Google has shown off a new driverless vehicle prototype, a cute little thing with no wheel or other control mechanisms. Previously, the company had installed its software and hardware on stock Lexus SUVs and Toyota Priuses.
The new prototype is the embodiment of something that Google, its affiliates, and other self-driving car thinkers have been talking about for a while: if the driver doesn’t need controls, the whole car can be redesigned.
“For over a century, the assumption in car design is that you will have a driver. The whole proportion of the vehicle, where we put powertrains, and where other things have been laid out rests on the assumption that you’ll have a driver and the human factors associated with that,” Larry Burns, former head of R&D at GM and a consultant to Google, told me at a Google event. ”I think this is not evolutionary but a major shift in how we think about personal mobility.”
Another Google consultant Brad Templeton has been talking up this kind of transformation for years, too. He’s got an entire page dedicated to the design changes that can come from as Burns put it, “tak[ing] the driver out of the loop.”
- Range is much less important
- Battery problems are considerably reduced
- Refueling is not usually done while humans travel
- Single passenger vehicles will be much more common
- Reverse and face to face seating
- The steering wheel vanishes
- Windshield requirements are different
- Cargo space is not necessary in all vehicles
- Acceleration is not a big requirement
- Cars may be much lighter
- Suspensions can be super-soft
If all these people—along with the host of other car manufacturers—are right about this stuff and driverless cars become ubiquitous, a friend of mine pointed out that a fascinating thing could happen.
A driver could come to mean the machine that drives just as a computer is a machine that computes.
If that seems implausible, consider that the meaning of “a computer” as a person (usually a woman) who computed was entirely established for a long time before ENIAC.
There are books about this time, like When Computers Were Human. And pocket histories. Papers detailing human computers’ efforts during the war. Webster’s dictionary from 1828 (and 1913) defines computer as “one who computes,” though the latter edition allows it could be a machine that computes, too.

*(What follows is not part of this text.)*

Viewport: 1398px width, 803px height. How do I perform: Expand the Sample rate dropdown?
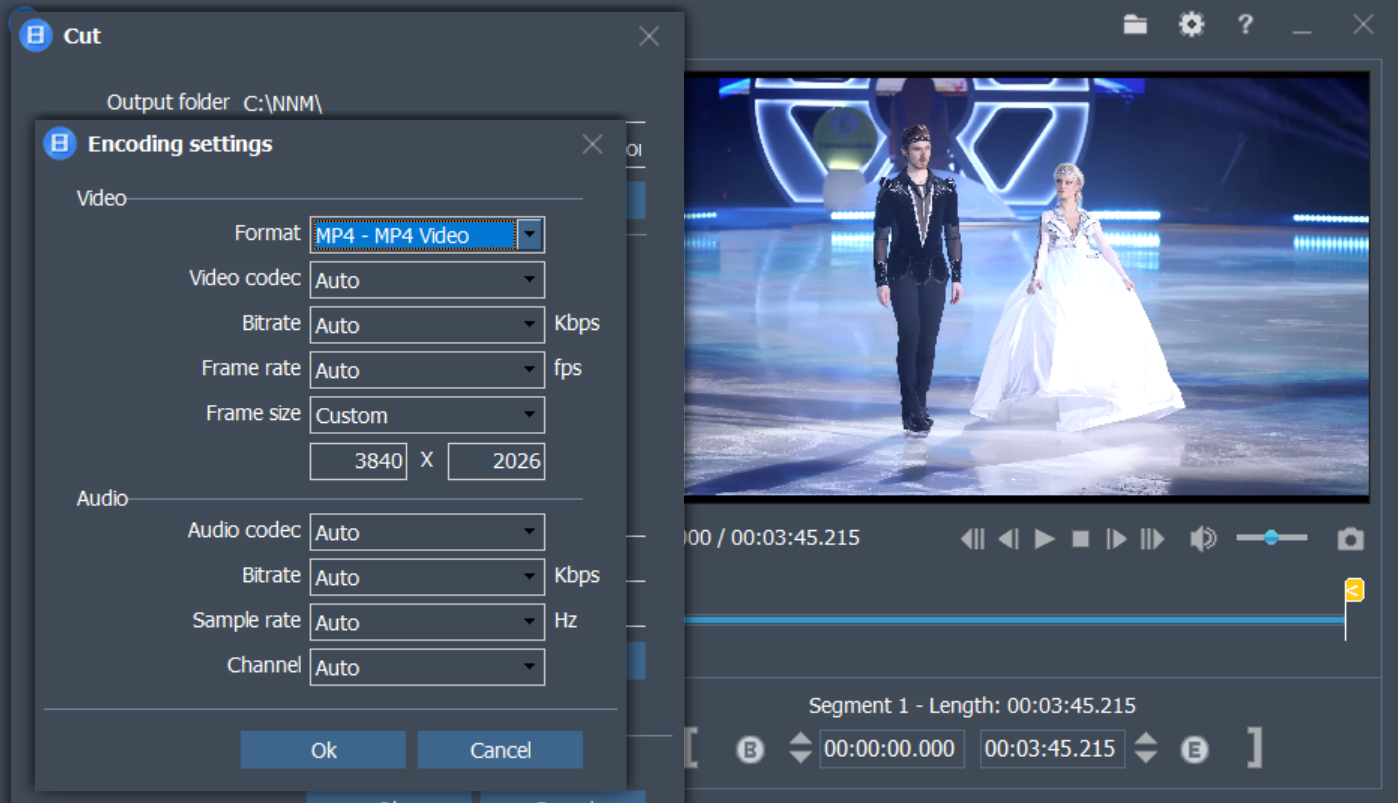click(x=427, y=622)
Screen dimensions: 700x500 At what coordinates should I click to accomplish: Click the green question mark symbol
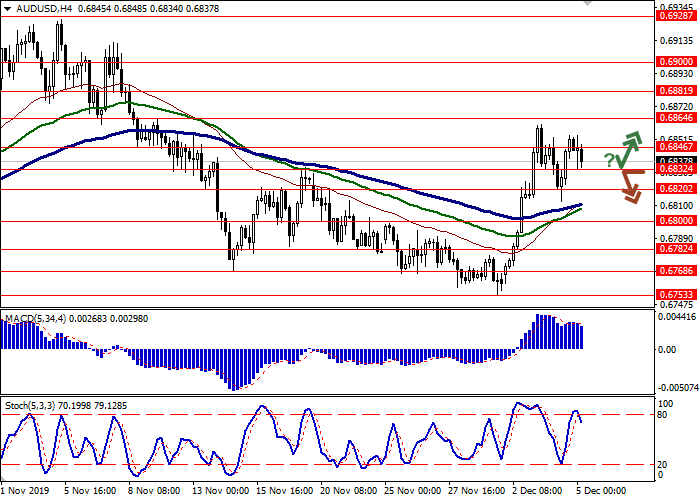click(x=609, y=160)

Still, the point is, weird as it feels: a computer was a human for more than two hundred years. And in the span of some decades, that meaning has been completely and totally drained from the word.
The playwright and choreographer Cara de Fabio explored this transition through her grandmother’s story in her recent play, She Was a Computer. the shift from computer as human to computer as machine happened in living memory.
Born in 1916, the youngest of 10, she went to a vocational high school to learn a trade, and ended up in a finishing course to become a Comptometer operator.
“You know what a comptometer is don’t you? NO? Well it was a machine, that added, subtracted, multiplied and divided, but all by hand.”
She would sit in front of a metal box, cousin of the cash register, sibling of the typewriter, and plug numbers in, and spit numbers out.
Rows of girls would do this all day to keep the books straight. In a time when progress looked much like a photo from a factory in China, my grandmother was one of those workers, manufacturing math. Somewhere between the abacus and the calculator, my kin was crunching numbers with bone and flesh.
She was a computer.
Just think about it: how awkward are the phrases, “driverless car” or “autonomous vehicle” or “automated vehicle”? These are the “horseless carriage” of our day.
How much easier would it be to simply apply the logic of computer and call a car like Google’s a driver? Take it for a test drive. For example: “I took a driver to the store.” Or, “A driver picked me up.” Or: “It’s like Uber but for drivers.”
This linguistic change won’t happen overnight. It won’t happen in a decade. But give it 30 years and I’d bet some sort of linguistic compromise is made. Our language lives and adapts. If autonomous vehicles succeed, they will eat the previous meanings of words.